Sischo understood what Aris says about learning, that it never stops, that every run and race, every day, brings new thoughts and revelations. When I asked her if she felt that she’d run up to her potential, Sischo said, “I’m never going to say that I’ve fulfilled my potential because I’ll never know if that’s the case.”
When these girls are able to deflect the trite, understand humility and become Stotans, they embrace a disciplined life but one that, perhaps ironically, is the most free of all. They become faithful to their true selves, to what, deep down, they really believe in. Then Aris becomes a kind of missionary and, together, coach and athlete, they achieve something delivered from the Heavens.
Connecting this ascendancy to a guy like Keith Richards, the Rolling Stones’ brilliant, bad-boy guitarist, would seem an impossible leap of faith. But reading his book on NXN weekend I was struck by its tenderness and authenticity. For Richards, early on and even now, it was always about musical purity and art and the synergy of working with comrades to create a “sound.” The sound of the blues—that was where truth, meaning, could be found.
Many of us find our truths through running, a kind of music in itself, and so it rang right in Portland when Aris applied a musical metaphor to what he does. “I try and get into each kid’s mind and heart, and put that into a tapestry, a framework, that will work in a collective sense,” he said. “Let’s go to classical music. You have the great composers of the past. Today’s composers take their music and add to it. In running, our composers are Lydiard, Cerutty, Igloi… I take the tenets of each, add my own innovations and each season arrange it in a suitable format. It’s multi-faceted and time-consuming. People say, ‘Bill, you look tired.’ I am, but it’s a good tired.”

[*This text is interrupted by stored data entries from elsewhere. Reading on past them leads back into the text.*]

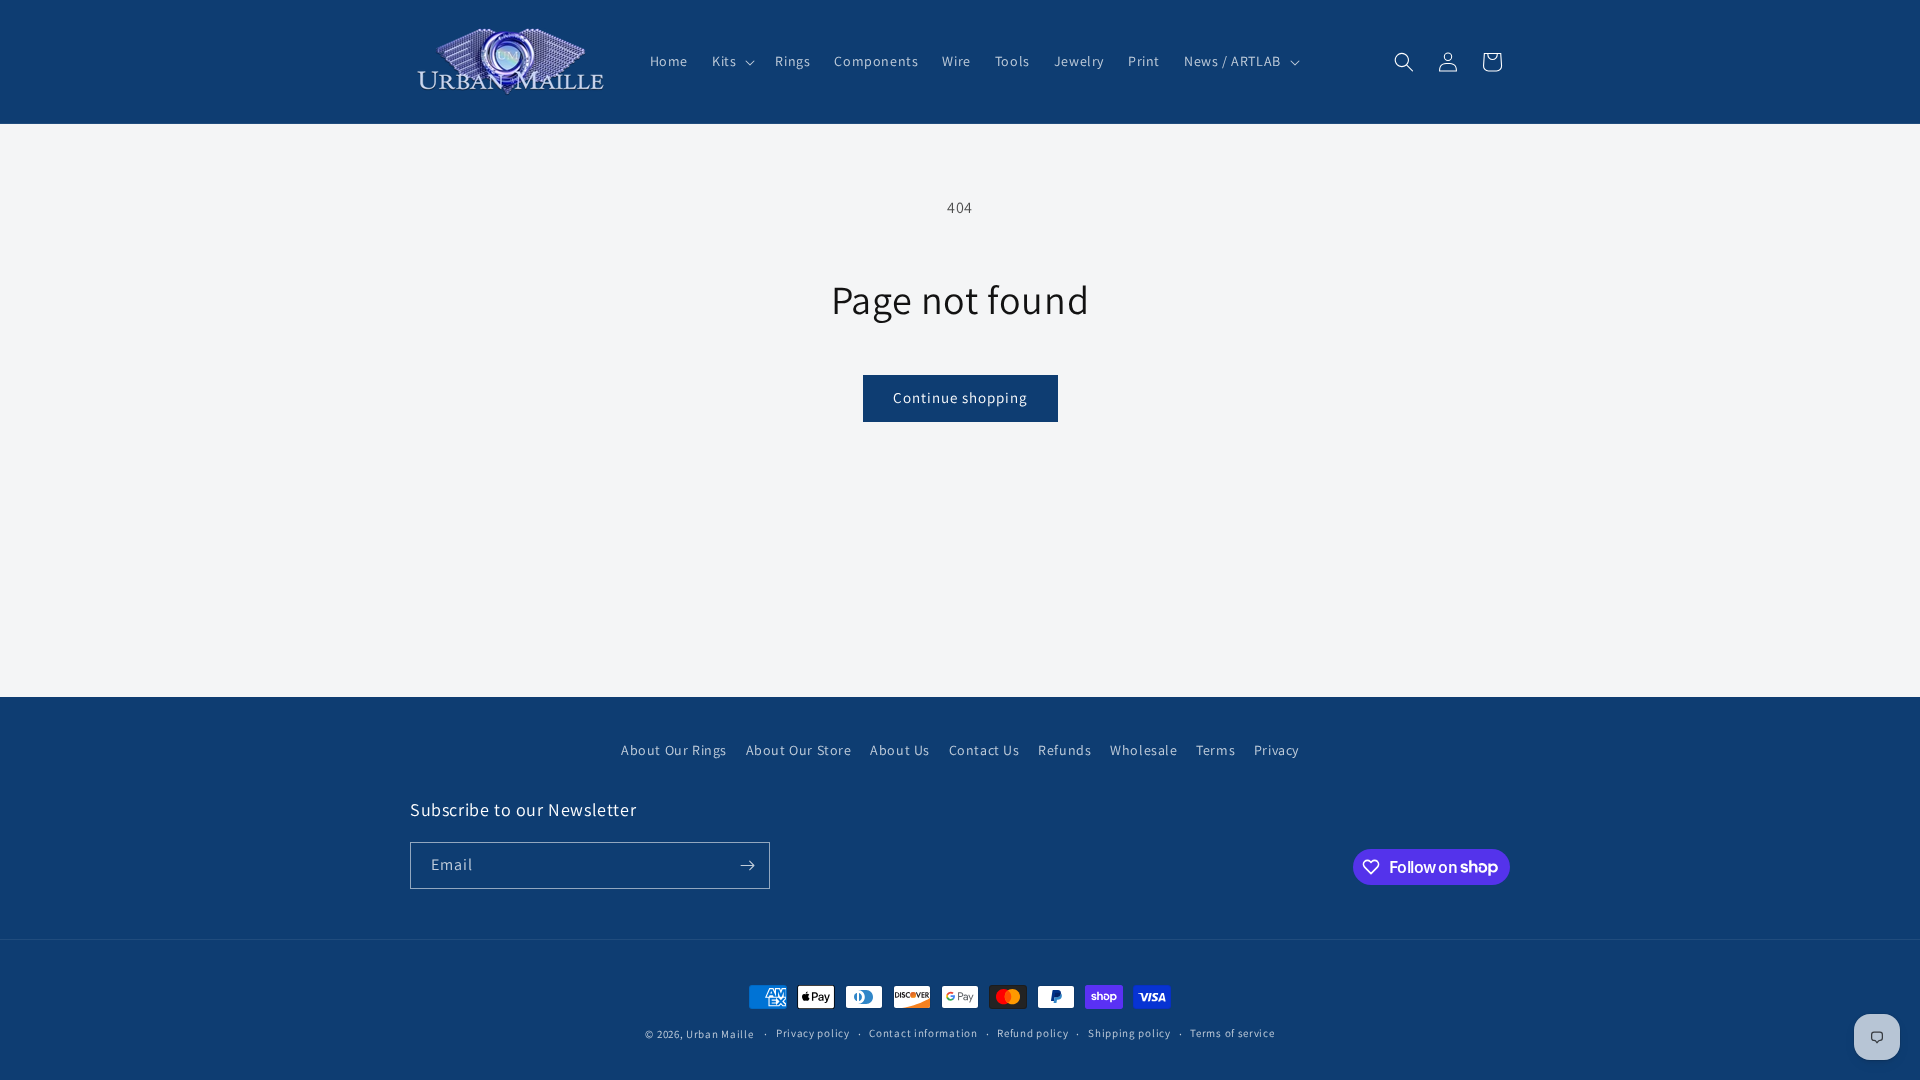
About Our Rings (674, 750)
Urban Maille (719, 1034)
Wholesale (1143, 750)
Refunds (1064, 750)
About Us (900, 750)
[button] (731, 61)
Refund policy (1032, 1033)
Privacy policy (813, 1033)
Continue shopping (960, 397)
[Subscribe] (747, 865)
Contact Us (984, 750)
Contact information (923, 1033)
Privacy (1276, 750)
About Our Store (799, 750)
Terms (1215, 750)
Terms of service (1232, 1033)
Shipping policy (1129, 1033)
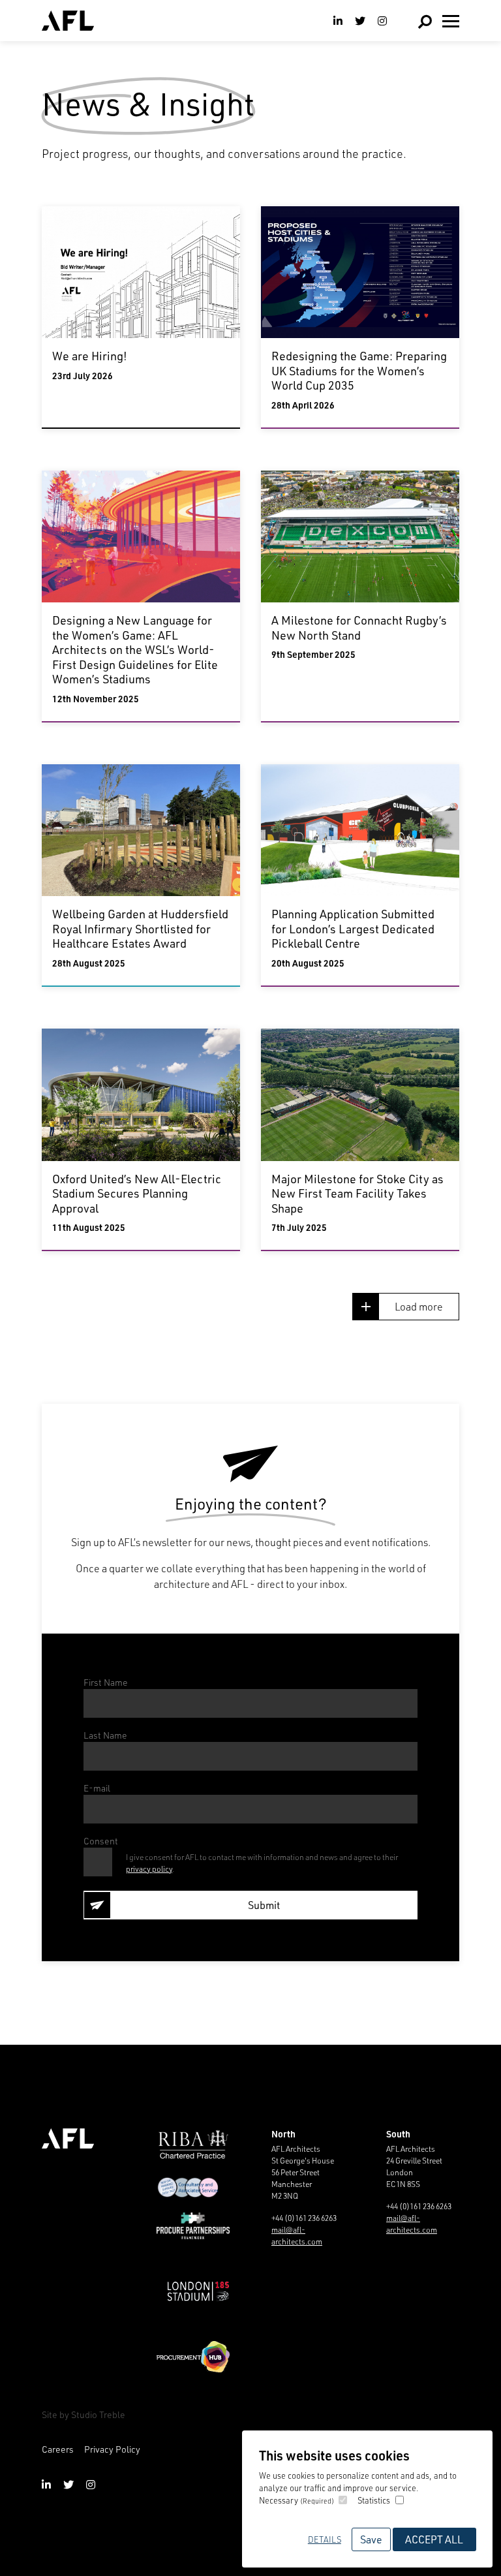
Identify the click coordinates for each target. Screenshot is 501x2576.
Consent (101, 1841)
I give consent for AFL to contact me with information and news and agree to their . (262, 1863)
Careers (58, 2449)
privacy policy (149, 1868)
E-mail (97, 1788)
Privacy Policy (112, 2449)
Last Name (105, 1735)
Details (324, 2539)
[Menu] (450, 21)
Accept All (434, 2539)
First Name (106, 1682)
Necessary (296, 2500)
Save (371, 2539)
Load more (419, 1306)
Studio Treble (98, 2414)
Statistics (373, 2500)
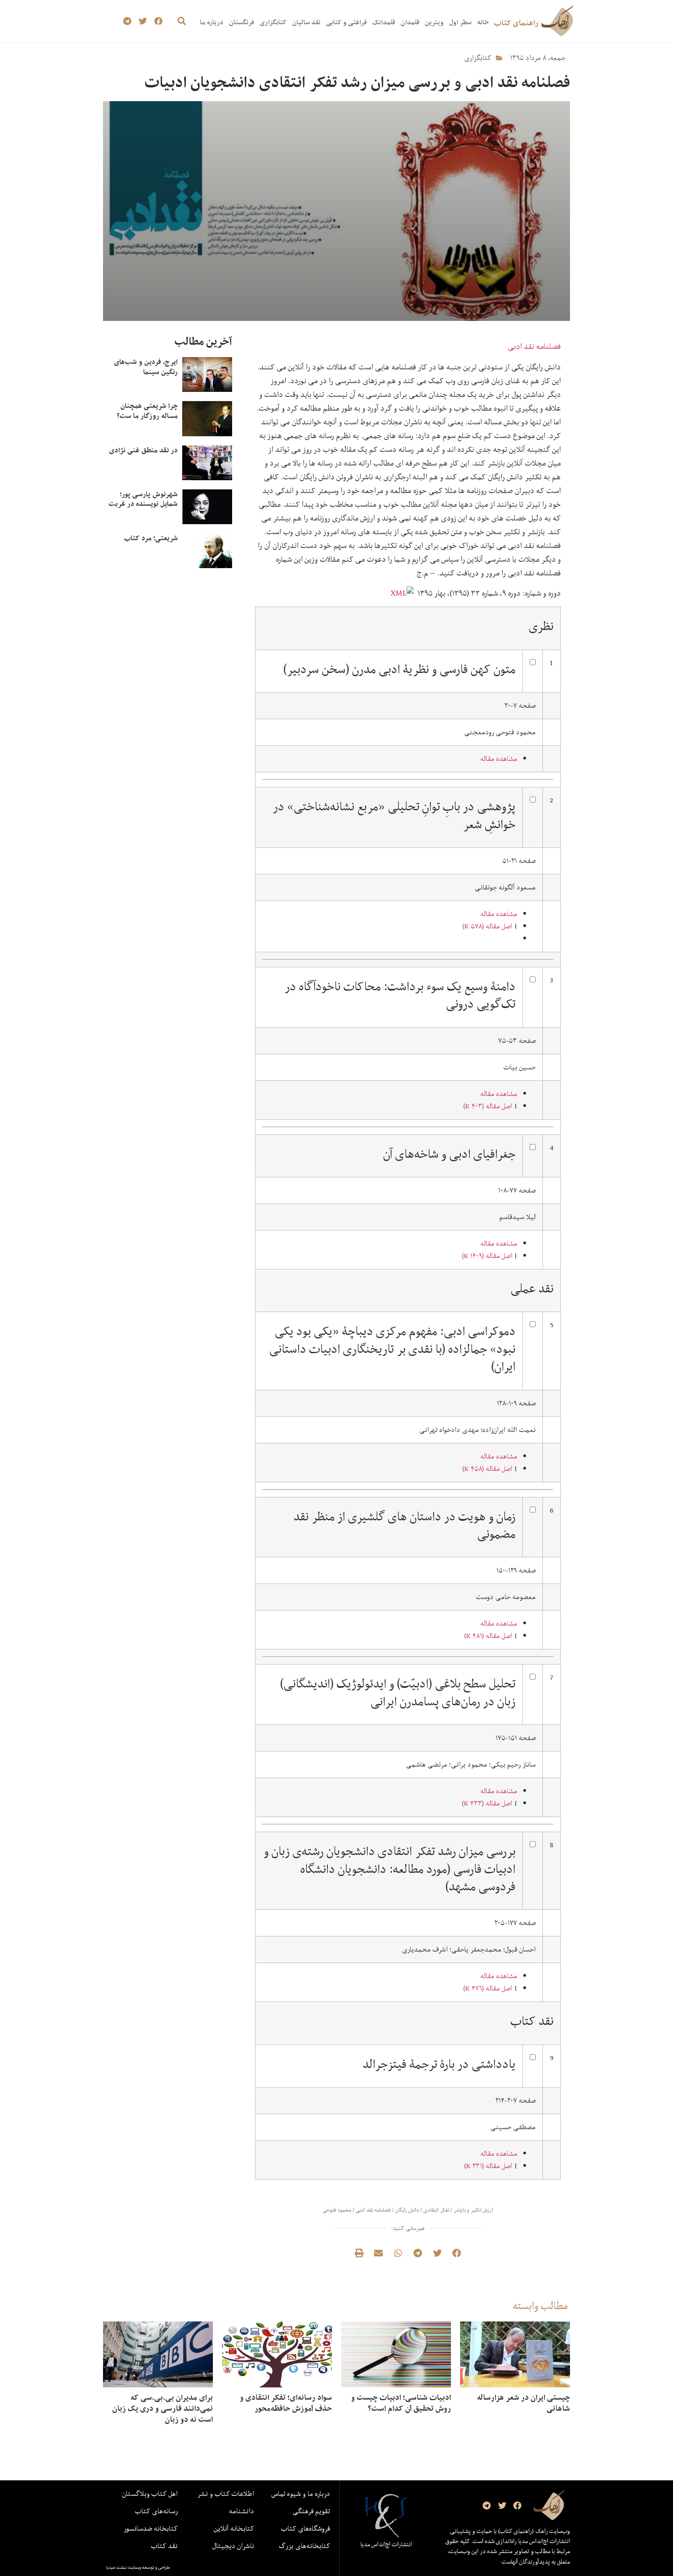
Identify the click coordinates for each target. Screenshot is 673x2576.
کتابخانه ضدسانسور (151, 2528)
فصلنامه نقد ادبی (534, 346)
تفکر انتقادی (436, 2210)
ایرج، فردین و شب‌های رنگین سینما (146, 367)
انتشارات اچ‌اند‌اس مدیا (386, 2544)
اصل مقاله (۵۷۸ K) (487, 926)
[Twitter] (143, 21)
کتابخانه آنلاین (234, 2528)
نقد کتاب (164, 2546)
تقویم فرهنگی (311, 2511)
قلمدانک (383, 22)
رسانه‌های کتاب (156, 2511)
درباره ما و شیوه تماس (300, 2494)
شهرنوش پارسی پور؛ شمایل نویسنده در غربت (143, 499)
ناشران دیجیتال (233, 2546)
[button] (181, 21)
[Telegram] (127, 21)
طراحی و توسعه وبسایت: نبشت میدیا (138, 2567)
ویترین (434, 22)
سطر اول (460, 22)
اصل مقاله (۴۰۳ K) (487, 1106)
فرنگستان (241, 22)
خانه (482, 22)
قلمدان (410, 22)
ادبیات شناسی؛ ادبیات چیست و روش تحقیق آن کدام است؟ (401, 2403)
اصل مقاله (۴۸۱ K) (488, 1636)
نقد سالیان (306, 22)
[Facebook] (158, 21)
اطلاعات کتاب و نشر (225, 2494)
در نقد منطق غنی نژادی (143, 450)
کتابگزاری (273, 22)
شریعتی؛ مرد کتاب (151, 538)
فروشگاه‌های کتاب (305, 2528)
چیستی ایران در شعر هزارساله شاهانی (523, 2403)
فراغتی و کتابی (346, 22)
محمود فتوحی (337, 2210)
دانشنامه (241, 2511)
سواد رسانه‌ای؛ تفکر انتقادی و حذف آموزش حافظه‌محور (286, 2403)
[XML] (403, 593)
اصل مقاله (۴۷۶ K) (487, 1988)
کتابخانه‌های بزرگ (304, 2546)
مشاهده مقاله (498, 759)
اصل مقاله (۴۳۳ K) (487, 1803)
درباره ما (211, 22)
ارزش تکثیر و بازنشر (473, 2210)
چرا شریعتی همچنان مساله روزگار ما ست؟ (147, 411)
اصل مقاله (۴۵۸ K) (487, 1469)
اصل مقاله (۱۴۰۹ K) (487, 1256)
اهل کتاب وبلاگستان (150, 2494)
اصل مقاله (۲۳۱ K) (488, 2166)
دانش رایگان (407, 2210)
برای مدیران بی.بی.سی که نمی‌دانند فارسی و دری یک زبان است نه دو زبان (162, 2408)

From corporate to cross country
Aris is 55. He runs himself. He’s a vegetarian. He’s tall and lean. He’s subdued in victory, though tears will well in his eyes when giving the girls, or boys, a collective post-race hug. He was trained in business and for many years before coaching was a corporate real estate manager. He’s been coaching at F-M since ’93 while working as a teacher’s aide. He recently retired from the aide position and now coaches full-time: both the Nike-sponsored post-collegiate Stotan Racing Team (with son John) and the high school squad.
“In my corporate job,” he said, “I traveled the country negotiating land sales and learned how to deal with people from all walks of life. I learned how to relate. The same principles apply at F-M. Negotiating, stroking, strategies. Being goal-oriented, trying to create excellence within a group.”
For Aris and his Stotans, it’s not business, it’s personal. “He takes the values that you try as a parent to teach your children and takes that another step,” said Catherine Chapman, Courtney’s mom. “He’s like a third parent.”
At first, her daughter Courtney was not exactly cross-country material. She just didn’t think running was for her. In 8th grade, in 2006, the year of Fayetteville’s first NXN victory, her parents convinced her to run by saying the season would be over in October since she was not on varsity. But Courtney was put on varsity and the sectional meet was coming up. “Just one more week,” said her mom. Then state. “Just one more week.” The state federation. “One more week.” Then nationals. “One more…”
At the federation meet, Fayetteville defeated Hilton, the 2005 NXN champion, and Saratoga, the 2004 NXN champion. In Portland, F-M triumphed by 50 points. Chapman was 5th scorer. There was no turning back now.
“People always ask, ‘What’s the secret of the F-M program?’” said Catherine Chapman. “It’s simple. It’s Bill Aris. He instills the belief that you can achieve these amazing things.”